Weet niet hoe vaak ik dit boek heb gelezen, in het Nederlands, in het Engels, ben de tel kwijtgeraakt, maar het is na al die jaren nog altijd mijn favoriete roman. Persoonlijk beschouw ik de passage waarin Esther haar vaders graf bezoekt als het mooiste gedeelte: Toen knikten mijn knieën, en ik zakte ineen op het kletsnatte gras. Én de passages daar vlak voor, als ze als vrijwilliger in een ziekenhuis gaat werken waar het helemaal misgaat en ze erover denkt om dan maar non te worden: Ik wist wel zo'n beetje zeker dat de katholieken geen getikte nonnen aannamen. De man van mijn tante Libby had eens een verhaal verteld over een non die door een klooster naar Teresa was gestuurd voor een onderzoek. Die non hoorde steeds maar harpmuziek in haar oren en een stem die almaar zei: 'Halleluja!' Maar toen er verder werd gevraagd bleek ze niet zeker te weten of die stem nu Halleluja zei of Arizona. De non was geboren in Arizona. Ik geloof dat ze uiteindelijk in een inrichting terecht was gekomen. Hahaha...
Plaths volgende roman zou Doubletake gaan heten, wat betekent dat wanneer je iets nog eens goed bekijkt, er een diepere, dubbele betekenis wordt onthuld.

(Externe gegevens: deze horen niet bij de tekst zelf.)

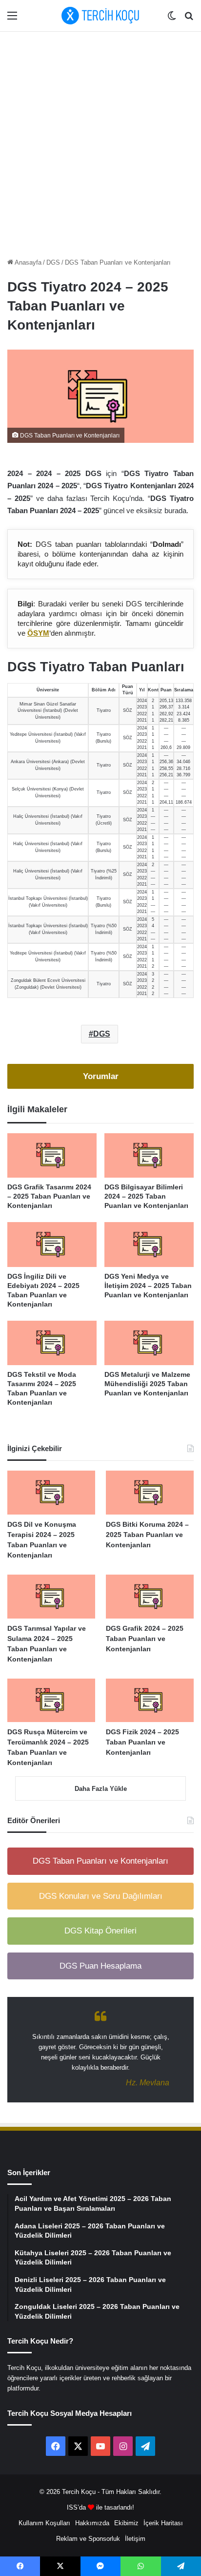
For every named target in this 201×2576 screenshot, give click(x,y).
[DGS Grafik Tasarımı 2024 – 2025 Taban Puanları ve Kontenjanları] (52, 1155)
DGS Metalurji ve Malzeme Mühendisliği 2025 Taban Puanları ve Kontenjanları (147, 1384)
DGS (53, 262)
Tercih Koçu (79, 2491)
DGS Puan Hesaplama (100, 1966)
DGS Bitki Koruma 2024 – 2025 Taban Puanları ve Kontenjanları (147, 1534)
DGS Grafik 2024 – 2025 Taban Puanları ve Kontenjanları (144, 1638)
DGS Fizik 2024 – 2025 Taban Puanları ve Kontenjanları (142, 1742)
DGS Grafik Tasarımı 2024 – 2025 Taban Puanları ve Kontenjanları (49, 1196)
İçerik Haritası (163, 2523)
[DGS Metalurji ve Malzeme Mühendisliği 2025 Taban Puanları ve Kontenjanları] (149, 1343)
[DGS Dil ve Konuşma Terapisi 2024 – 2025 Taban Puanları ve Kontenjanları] (51, 1493)
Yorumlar (101, 1076)
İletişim (135, 2538)
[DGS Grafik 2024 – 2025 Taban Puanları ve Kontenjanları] (150, 1597)
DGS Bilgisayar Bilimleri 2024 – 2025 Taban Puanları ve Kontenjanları (146, 1196)
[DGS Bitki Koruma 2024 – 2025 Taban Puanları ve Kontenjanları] (150, 1493)
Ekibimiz (126, 2523)
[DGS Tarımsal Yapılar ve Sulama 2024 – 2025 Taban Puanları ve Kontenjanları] (51, 1597)
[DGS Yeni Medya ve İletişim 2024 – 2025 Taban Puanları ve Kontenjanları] (149, 1244)
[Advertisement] (100, 142)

Ogenschijnlijk heeft ze weinig reden tot klagen. Ze krijgt een studiebeurs en een stageplek bij een modeblad; ze is jong en gezond. Desondanks voelt ze zich slecht. Haar leven lijkt al door anderen voor haar uitgestippeld. In Massachusetts wordt ze geacht met Buddy te trouwen en huisvrouw te worden. In New York zijn er kansen om vooruit te komen, maar dan wordt de prestatiedruk zeer groot. De ongelijke normen tussen mannen en vrouwen kwellen haar. Ze doet aan automutilatie en herkent zichzelf niet meer in haar spiegelbeeld.

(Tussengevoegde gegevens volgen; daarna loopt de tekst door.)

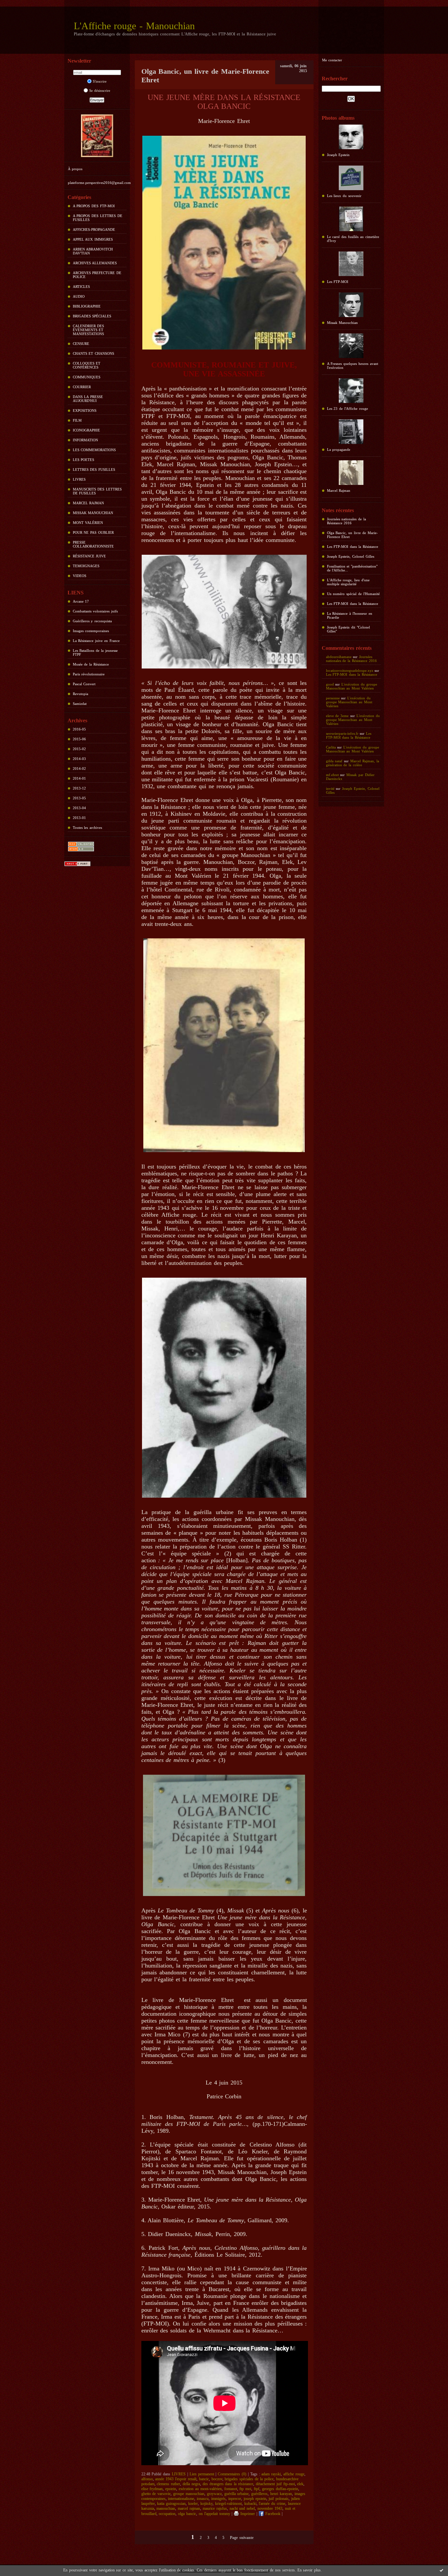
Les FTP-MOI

In de eerste helft zit veel zwarte humor. Die mislukte zelfmoordpogingen doen denken aan het puntdicht Resumé van Dorothy Parker. Daarna wordt het wranger. Elektroshocks, insulinetherapie en lobotomie waren psychiatrische methodes die vaak meer kwaad dan goed deden.
De titel geeft aan dat ze zich afgescheiden voelt van de wereld, als in het luchtledige. Plath hanteert een poëtische stijl met metaforen en vergelijkingen. Ze schaamt zich niet om haar zwakheden en zielenroerselen te delen. Het heeft de intimiteit van een tienerdagboek, maar beter geschreven.